Foreign carriers will not be allowed flights into India at the expense of Indian carriers, Minister of State for Civil Aviation Hardeep Puri warned on Thursday at a time when India is in the process of negotiating and renegotiating special bilateral arrangements with different countries for allowing limited number of direct flights from and to India.
“Foreign carriers are allowed to fly into India, but the time has come for the message to go out loud and clear that this will be not done at the expense of Indian carriers,” Mr. Puri said at a press conference.
The remarks were made days after the first-ever meeting with Germany’s Ministry of Transport and Digital Infrastructure and India’s Ministry of Civil Aviation on the “air bubble” agreement which recently broke forcing both Lufthansa and Air India to cancel their October flights between the two countries. Another meeting is scheduled between the two sides on Friday.
“Negotiations are on and we are hopeful of a resolution soon,” diplomatic sources said.
In a veiled reference to Middle-Eastern carriers as well as other airlines that fly passengers via its hubs to destinations in the U.S. and Europe, Mr. Puri said, “India-U.S. market is a $7 billion market, but the share of Indian carriers is only 17%. This is not to say that U.S. carriers are getting the balance. But we are not insisting on total parity, but even near parity will do.”
Air India is the only Indian carrier that flies to both the U.S. and Europe. Vistara recently launched flights to London and SpiceJet too has plans for London and other long-haul international destinations.
Until September 30, foreign carriers operated 5,120 flights to and from India while Indian carriers operated 2,260 flights, Mr. Puri said adding that while Lufthansa operated 21 flights per week to its destinations in Germany, the latter allowed India only three weekly flights. However, industry sources contested the figure attributed to Lufthansa.
The bone of contention between the two countries is also the “sixth freedom of the air”, or flights operated between two countries via the home State of the carrier.
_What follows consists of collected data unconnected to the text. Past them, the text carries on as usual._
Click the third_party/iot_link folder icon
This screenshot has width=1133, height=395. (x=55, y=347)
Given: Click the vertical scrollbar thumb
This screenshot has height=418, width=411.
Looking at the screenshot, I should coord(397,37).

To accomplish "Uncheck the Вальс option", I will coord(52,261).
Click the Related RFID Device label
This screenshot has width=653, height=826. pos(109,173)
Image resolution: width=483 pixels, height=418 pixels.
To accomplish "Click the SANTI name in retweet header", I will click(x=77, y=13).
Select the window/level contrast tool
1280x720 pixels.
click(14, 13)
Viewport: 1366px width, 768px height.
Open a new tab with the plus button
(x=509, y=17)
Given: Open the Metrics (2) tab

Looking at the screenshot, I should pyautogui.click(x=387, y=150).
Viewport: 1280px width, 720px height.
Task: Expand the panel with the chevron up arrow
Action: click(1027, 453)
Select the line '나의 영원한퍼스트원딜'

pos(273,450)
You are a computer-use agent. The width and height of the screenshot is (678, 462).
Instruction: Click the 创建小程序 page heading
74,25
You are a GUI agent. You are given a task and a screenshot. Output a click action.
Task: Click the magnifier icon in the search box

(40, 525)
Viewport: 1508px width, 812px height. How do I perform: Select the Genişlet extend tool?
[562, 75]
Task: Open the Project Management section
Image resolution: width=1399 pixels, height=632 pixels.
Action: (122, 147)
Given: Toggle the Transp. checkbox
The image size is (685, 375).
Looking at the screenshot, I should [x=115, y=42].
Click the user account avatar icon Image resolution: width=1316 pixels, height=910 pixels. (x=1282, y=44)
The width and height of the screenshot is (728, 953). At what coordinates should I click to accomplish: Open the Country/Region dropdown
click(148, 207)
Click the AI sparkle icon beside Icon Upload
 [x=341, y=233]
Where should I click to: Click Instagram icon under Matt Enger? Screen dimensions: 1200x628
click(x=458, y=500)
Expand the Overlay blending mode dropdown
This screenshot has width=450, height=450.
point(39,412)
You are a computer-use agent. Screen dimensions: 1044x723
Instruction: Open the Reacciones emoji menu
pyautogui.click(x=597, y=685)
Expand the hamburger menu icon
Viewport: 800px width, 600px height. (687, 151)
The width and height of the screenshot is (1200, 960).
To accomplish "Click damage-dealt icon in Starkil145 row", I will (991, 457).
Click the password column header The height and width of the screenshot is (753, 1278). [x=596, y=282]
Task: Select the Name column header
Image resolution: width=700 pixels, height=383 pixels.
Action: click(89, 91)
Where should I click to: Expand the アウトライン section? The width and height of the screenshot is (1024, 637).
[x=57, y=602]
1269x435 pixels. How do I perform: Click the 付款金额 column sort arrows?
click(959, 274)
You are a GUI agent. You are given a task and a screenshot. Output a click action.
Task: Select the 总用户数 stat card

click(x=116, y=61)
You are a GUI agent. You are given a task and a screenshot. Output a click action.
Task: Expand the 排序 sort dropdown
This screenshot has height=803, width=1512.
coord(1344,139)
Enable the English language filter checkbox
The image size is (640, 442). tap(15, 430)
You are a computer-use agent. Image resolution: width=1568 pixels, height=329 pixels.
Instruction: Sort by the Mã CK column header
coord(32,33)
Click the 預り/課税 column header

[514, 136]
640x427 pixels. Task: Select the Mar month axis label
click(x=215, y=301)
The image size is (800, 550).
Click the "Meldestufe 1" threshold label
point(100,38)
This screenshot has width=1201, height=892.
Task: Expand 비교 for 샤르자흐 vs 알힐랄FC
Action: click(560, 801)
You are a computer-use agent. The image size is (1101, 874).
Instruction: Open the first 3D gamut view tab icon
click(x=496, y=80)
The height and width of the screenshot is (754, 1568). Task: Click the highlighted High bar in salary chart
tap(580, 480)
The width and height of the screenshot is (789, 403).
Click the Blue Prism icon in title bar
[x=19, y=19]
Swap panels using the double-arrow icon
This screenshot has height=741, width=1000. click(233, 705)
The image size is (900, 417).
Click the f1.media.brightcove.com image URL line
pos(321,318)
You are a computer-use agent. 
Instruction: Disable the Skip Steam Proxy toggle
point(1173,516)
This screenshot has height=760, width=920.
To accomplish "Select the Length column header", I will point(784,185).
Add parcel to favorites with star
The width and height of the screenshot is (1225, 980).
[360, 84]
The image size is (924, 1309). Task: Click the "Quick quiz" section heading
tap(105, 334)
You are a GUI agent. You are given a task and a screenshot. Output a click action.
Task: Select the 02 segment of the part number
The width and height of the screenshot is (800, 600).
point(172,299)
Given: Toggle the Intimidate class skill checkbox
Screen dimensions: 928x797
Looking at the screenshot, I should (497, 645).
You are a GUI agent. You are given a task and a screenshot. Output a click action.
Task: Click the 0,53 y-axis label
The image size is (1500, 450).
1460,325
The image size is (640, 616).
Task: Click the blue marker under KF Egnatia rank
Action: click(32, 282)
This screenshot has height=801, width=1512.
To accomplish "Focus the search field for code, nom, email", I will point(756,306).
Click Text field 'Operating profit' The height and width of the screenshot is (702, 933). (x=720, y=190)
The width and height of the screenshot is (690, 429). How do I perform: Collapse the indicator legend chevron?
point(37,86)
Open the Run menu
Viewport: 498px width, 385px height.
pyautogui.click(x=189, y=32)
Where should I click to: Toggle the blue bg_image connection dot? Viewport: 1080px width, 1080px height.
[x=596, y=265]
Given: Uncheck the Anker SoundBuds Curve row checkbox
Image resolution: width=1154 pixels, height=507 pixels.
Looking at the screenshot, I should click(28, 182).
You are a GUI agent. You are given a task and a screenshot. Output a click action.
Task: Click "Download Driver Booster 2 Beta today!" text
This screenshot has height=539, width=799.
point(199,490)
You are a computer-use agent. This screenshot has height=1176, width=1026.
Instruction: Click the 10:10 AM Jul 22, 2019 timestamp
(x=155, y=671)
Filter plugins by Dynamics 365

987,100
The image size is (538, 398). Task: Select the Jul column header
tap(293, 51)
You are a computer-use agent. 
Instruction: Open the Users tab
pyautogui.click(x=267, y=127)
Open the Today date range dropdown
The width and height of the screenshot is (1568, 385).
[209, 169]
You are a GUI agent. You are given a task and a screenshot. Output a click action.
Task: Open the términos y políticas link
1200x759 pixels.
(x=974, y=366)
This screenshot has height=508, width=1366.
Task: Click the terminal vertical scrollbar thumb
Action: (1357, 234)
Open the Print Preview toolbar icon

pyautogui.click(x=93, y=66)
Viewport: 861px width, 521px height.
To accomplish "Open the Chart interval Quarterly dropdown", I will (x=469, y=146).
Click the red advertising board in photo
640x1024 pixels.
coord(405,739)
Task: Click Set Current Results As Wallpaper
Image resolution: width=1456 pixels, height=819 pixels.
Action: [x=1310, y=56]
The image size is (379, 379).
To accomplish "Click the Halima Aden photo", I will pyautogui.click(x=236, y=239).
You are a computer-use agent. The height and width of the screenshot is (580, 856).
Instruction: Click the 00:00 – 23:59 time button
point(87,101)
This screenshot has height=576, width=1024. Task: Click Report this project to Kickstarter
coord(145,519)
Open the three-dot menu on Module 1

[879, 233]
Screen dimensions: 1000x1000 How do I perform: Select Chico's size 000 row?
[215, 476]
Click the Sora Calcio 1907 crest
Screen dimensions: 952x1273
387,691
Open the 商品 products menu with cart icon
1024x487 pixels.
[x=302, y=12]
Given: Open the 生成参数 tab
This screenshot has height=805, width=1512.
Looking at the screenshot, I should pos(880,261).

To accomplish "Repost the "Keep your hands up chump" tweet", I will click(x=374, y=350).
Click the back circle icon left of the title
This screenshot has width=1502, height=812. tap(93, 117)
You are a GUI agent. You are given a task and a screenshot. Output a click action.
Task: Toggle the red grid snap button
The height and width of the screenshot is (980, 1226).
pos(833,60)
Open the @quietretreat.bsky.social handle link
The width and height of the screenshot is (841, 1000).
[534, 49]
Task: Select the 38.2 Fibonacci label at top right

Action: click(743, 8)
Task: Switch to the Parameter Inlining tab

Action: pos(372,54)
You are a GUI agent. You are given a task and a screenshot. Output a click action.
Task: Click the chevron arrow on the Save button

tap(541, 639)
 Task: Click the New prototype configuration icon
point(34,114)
India views Lufthansa’s operations through Frankfurt, into Europe, U.S. and Canada as a threat for its airlines.
Industry sources though say that it is commercially unviable for Lufthansa to fly only direct flights to Munich and Frankfurt
Indian aviation could see passenger traffic reaching pre-COVID-19 levels as soon as the end of 2020, Minister of State for Civil Aviation Hardeep Puri said.
“Between Diwali and end of the year we will not only reach pre-COVID levels, but into the first quarter of the next year we will also surpass pre-COVID levels,” Mr. Puri said at a press briefing.
He said that these expectations were based on the traffic figures witnessed in the first week of October, which is above 1,50,000 unique passenger trips or 50% of pre-COVID levels.